One month before the start of the Olympic Games (July 23 – August 8), the Japanese, who were overwhelmingly against holding the Games because of the health crisis, are showing more support according to a latest poll.
About a third of Japanese people are now in favor of hosting the Olympics this summer, down from just 14% last month, although a majority still prefer a cancellation or rescheduling due to the pandemic, according to a new poll released on Monday. The poll bolsters other recent surveys that suggest opposition to Tokyo 2020 is waning slightly, one month away from the opening ceremony scheduled for July 23. Support for the holding of the Olympic Games postponed for one year in 2020 rose to 34%, according to the Asahi newspaper poll. However, 32% of those polled still want the Games to be canceled outright and 30% want them to be postponed again, up from 43% and 40% respectively in last month’s poll.
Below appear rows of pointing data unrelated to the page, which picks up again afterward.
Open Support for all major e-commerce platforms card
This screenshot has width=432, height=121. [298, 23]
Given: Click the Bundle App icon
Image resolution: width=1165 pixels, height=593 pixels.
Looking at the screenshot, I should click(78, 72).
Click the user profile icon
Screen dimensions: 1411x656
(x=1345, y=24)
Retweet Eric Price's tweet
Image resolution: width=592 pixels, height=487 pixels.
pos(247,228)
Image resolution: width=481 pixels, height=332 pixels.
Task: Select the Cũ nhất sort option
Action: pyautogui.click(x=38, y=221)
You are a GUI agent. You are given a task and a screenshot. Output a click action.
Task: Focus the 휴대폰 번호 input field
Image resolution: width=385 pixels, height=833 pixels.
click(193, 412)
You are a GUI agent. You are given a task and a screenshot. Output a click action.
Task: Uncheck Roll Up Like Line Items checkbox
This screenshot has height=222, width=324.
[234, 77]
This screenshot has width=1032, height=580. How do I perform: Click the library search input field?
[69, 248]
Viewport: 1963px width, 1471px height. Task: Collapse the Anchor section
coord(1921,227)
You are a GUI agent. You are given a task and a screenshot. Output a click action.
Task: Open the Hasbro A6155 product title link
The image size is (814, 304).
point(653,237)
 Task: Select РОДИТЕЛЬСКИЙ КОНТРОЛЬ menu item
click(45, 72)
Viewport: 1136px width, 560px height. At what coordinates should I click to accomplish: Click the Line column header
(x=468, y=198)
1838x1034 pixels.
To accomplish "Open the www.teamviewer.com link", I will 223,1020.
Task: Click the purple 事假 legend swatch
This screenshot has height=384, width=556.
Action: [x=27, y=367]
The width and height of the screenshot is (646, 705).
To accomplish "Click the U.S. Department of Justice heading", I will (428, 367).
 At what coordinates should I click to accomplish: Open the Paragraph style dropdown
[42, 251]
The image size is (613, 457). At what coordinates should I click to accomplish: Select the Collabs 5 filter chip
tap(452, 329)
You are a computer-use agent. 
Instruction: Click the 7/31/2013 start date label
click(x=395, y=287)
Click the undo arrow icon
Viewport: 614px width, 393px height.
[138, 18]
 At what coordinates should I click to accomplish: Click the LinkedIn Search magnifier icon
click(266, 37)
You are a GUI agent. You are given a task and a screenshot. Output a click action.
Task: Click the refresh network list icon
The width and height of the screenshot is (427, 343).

With or without an audience?
The organizers ruled out postponing the Olympics again and the first athletes have already arrived in Japan. Asahi’s survey was conducted on June 19 and 20, with 1,469 responses from people contacted by phone. This survey comes after several recent polls offering respondents the choice between canceling the Games or maintaining them – without the possibility of postponement – and having revealed that they were more likely to support the maintenance of the event than its cancellation. This slight change in opinion appears to be good news for the organizers who must decide on Monday the presence of local spectators at the Olympics and, if so, to what extent.
In March, they spoke out against the arrival of spectators from abroad – a first in Olympic history – because of a health risk considered too high. Japan has experienced a relatively weak Covid-19 crisis compared to many other countries with around 14,500 officially recorded deaths since early 2020. But the vaccination campaign has started very slowly and has only accelerated in recent weeks. About 6.5% of the population is fully vaccinated.